§ **Stated exercise A**
Answer these from the Indian polity passage:
(i) What tenure does Article 148 set for the post of CAG?
(ii) Which act added the term 'Secular' to the preamble, and in what year?
(iii) What does "Sarva Dharma Sambhava" mean?
§ **Stated exercise B**
Rewrite the Indian polity passage starting at "- Audits the" and ending at "burqas in France.", putting "supreme audit institution" in place of "highest auditing authority".

§ **Selected extract**
● ● ● ● ●

Increasing role of money and muscle power in elections, has resulted in parliamentary inefficiency, but the democratic character of India has only weakened, not destroyed.
5. “The Comptroller and Auditor General (CAG) has a very vital role to play.” Explain how this is reflected in the method and terms of his appointment as well as the range of powers he can exercise. (2018)
CAG acts as the guardian of public purse and controls the entire gamut of financial administration. Article 148 envisages the post of CAG with a tenure of six years. He is appointed by President and can be removed on the grounds of proved misbehavior or incapacity - on the basis of a resolution passed by a special majority by both the houses of parliament.
Moreover, CAG’s salary and allowances are charged upon Consolidated Fund of India, ensuring immunity from Vote of Parliament. Thus, there are strong inbuilt safeguards available to ensure autonomy for the CAG to effectively discharge its role.
Role of CAG
- Conducts legal, regulatory and propriety audit.
- Audits expenditure from Contingency Fund, Public Account, Consolidated Fund of India and the states.
- Submits audit reports to President and Governor for legislative scrutiny.
- Audits the receipts and expenditure of Government companies and entities substantially financed from the Central or State revenues.
- Acts as a guide to Public Accounts Committee of Parliament ensuring transparency in financial administration.
Its role as the highest auditing authority is intrinsically linked to the efficacy of government policies by keeping a watch on financial aspect of Good Governance, thereby preserving the democratic ethos.
5. What can France learn from the Indian Constitution’s approach to secularism.
European countries like France have struggled to find a middle way between secularism and state religion that combines national and religious identity, and where ethnic and religious minority groups can co-exist within state’s institutions. This can be seen in the banning of Islamic clothing, kosher or halal meals and burqas in France.
But India’s experiences can perhaps shine a light to the rigid form of secularism practiced in France:
- Although, the term ‘Secular’ was added to the preamble by the 42nd Constitution Amendment Act of 1976, the spirit of secularism, derived from Indian cultural ethos, was implicit in it.
- Indian philosophy of secularism is related to “Sarva Dharma Sambhava” which means equal respect to all religions. The State maintains a “principled distance” from all religion and intervenes wherever necessary, for example -Sabarimala Temple and Triple talaq issue.
- Like the French, Indians tend to consider secularism as part of their national identity. It is ingrained in both Constitutions but when it comes to treatment of minorities, French minorities feel targeted by “laicite”(secularism) while Indian minorities see secularism as their best protection, thus preventing them from differential treatments and phobias.
- In India, both state and religion can, and often do, interact and intervene in each other’s affairs within the legally prescribed and judicially settled parameters.

● ● ● ● ●

§ **Information supplied**
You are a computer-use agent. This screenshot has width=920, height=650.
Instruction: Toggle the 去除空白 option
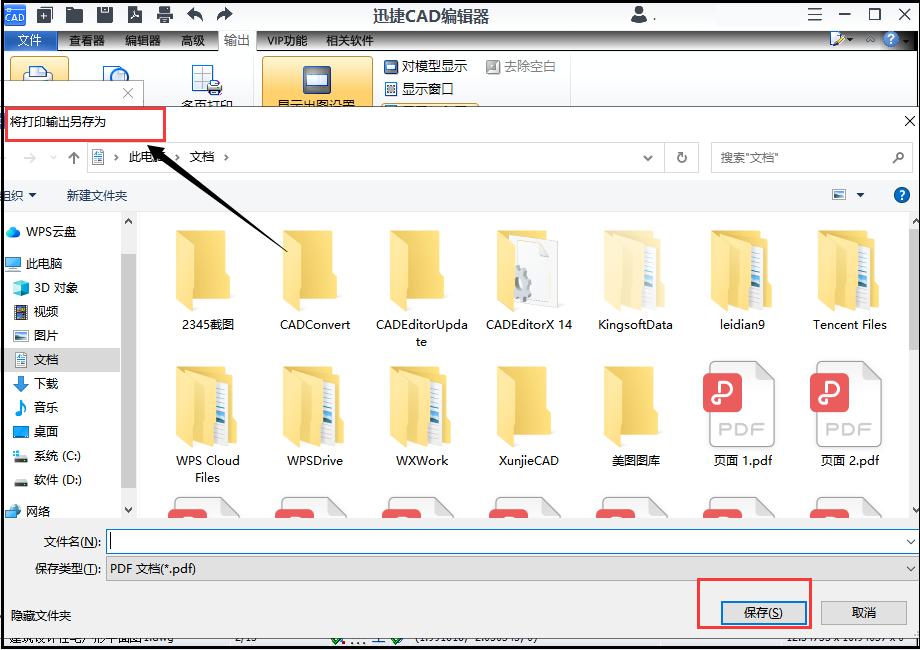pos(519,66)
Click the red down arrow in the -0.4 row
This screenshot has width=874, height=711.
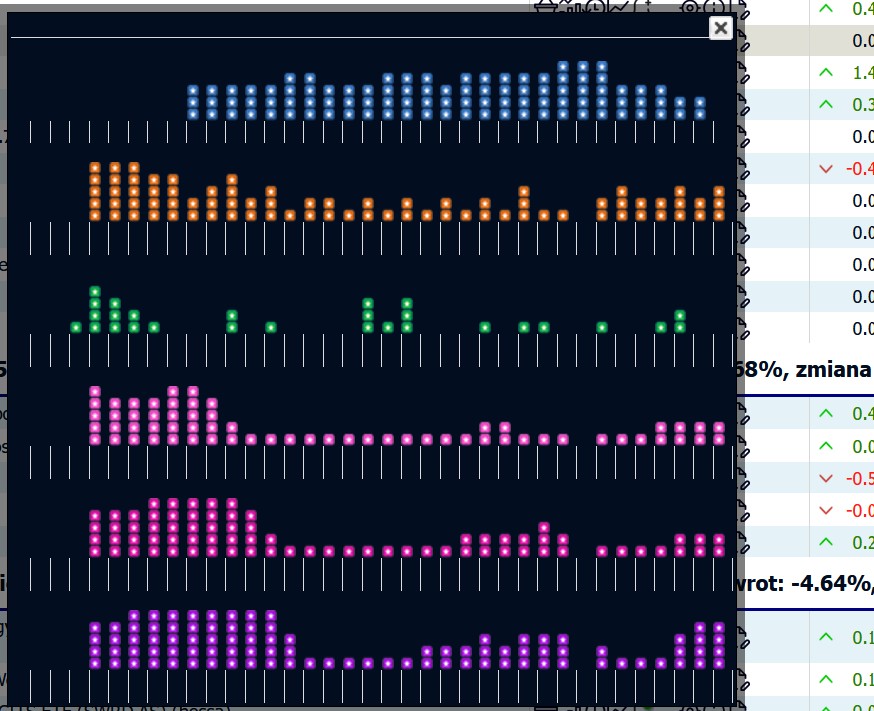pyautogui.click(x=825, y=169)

● ● ● ● ●

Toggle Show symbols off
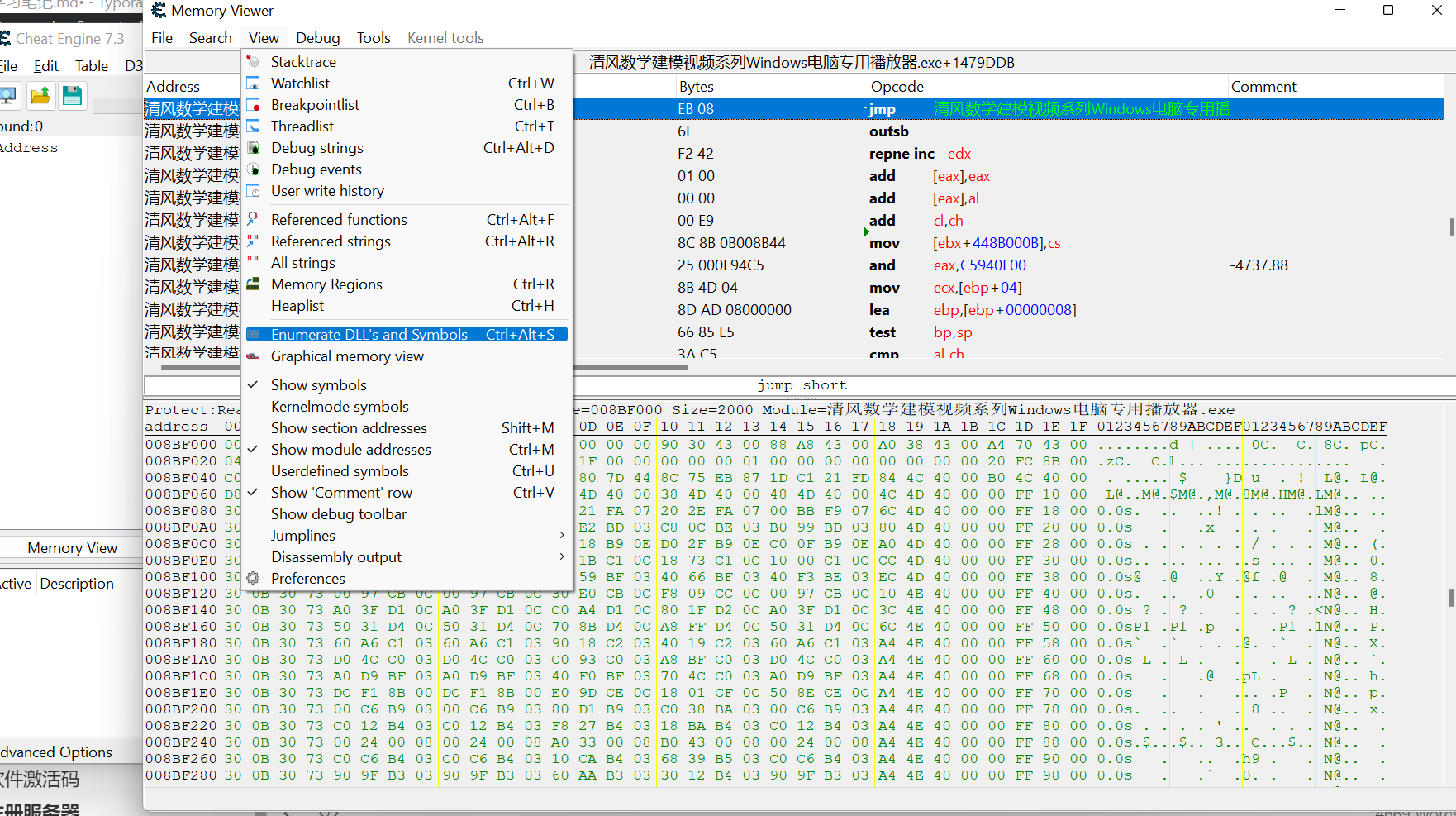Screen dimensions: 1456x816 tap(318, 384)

● ● ● ● ●

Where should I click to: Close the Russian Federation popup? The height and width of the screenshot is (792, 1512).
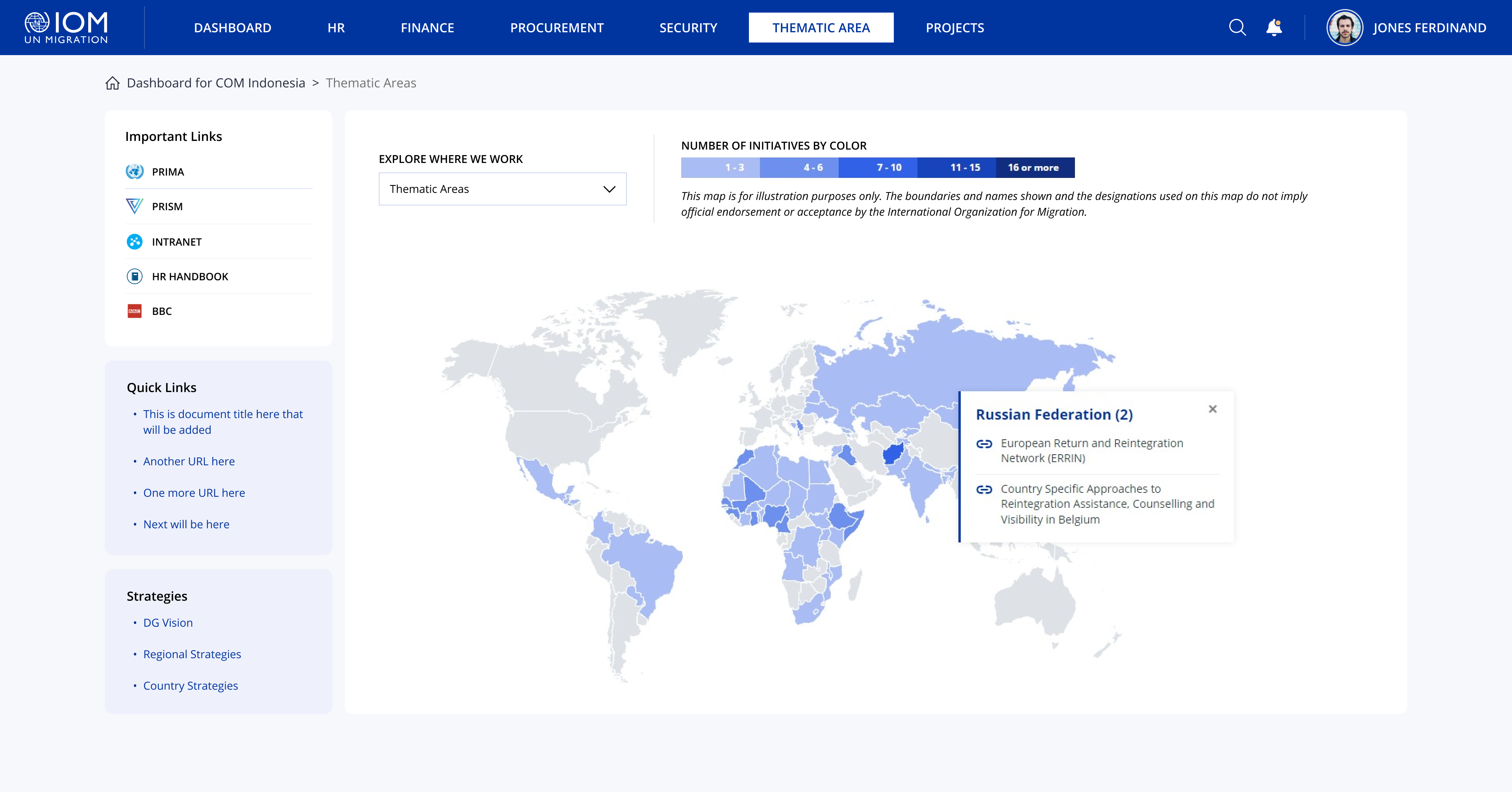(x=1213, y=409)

● ● ● ● ●

§ **Task output A**
(i) Six years.
(ii) The 42nd Constitution Amendment Act, in 1976.
(iii) Equal respect to all religions.

§ **Task output B**
- Audits the receipts and expenditure of Government companies and entities substantially financed from the Central or State revenues.
- Acts as a guide to Public Accounts Committee of Parliament ensuring transparency in financial administration.
Its role as the supreme audit institution is intrinsically linked to the efficacy of government policies by keeping a watch on financial aspect of Good Governance, thereby preserving the democratic ethos.
5. What can France learn from the Indian Constitution’s approach to secularism.
European countries like France have struggled to find a middle way between secularism and state religion that combines national and religious identity, and where ethnic and religious minority groups can co-exist within state’s institutions. This can be seen in the banning of Islamic clothing, kosher or halal meals and burqas in France.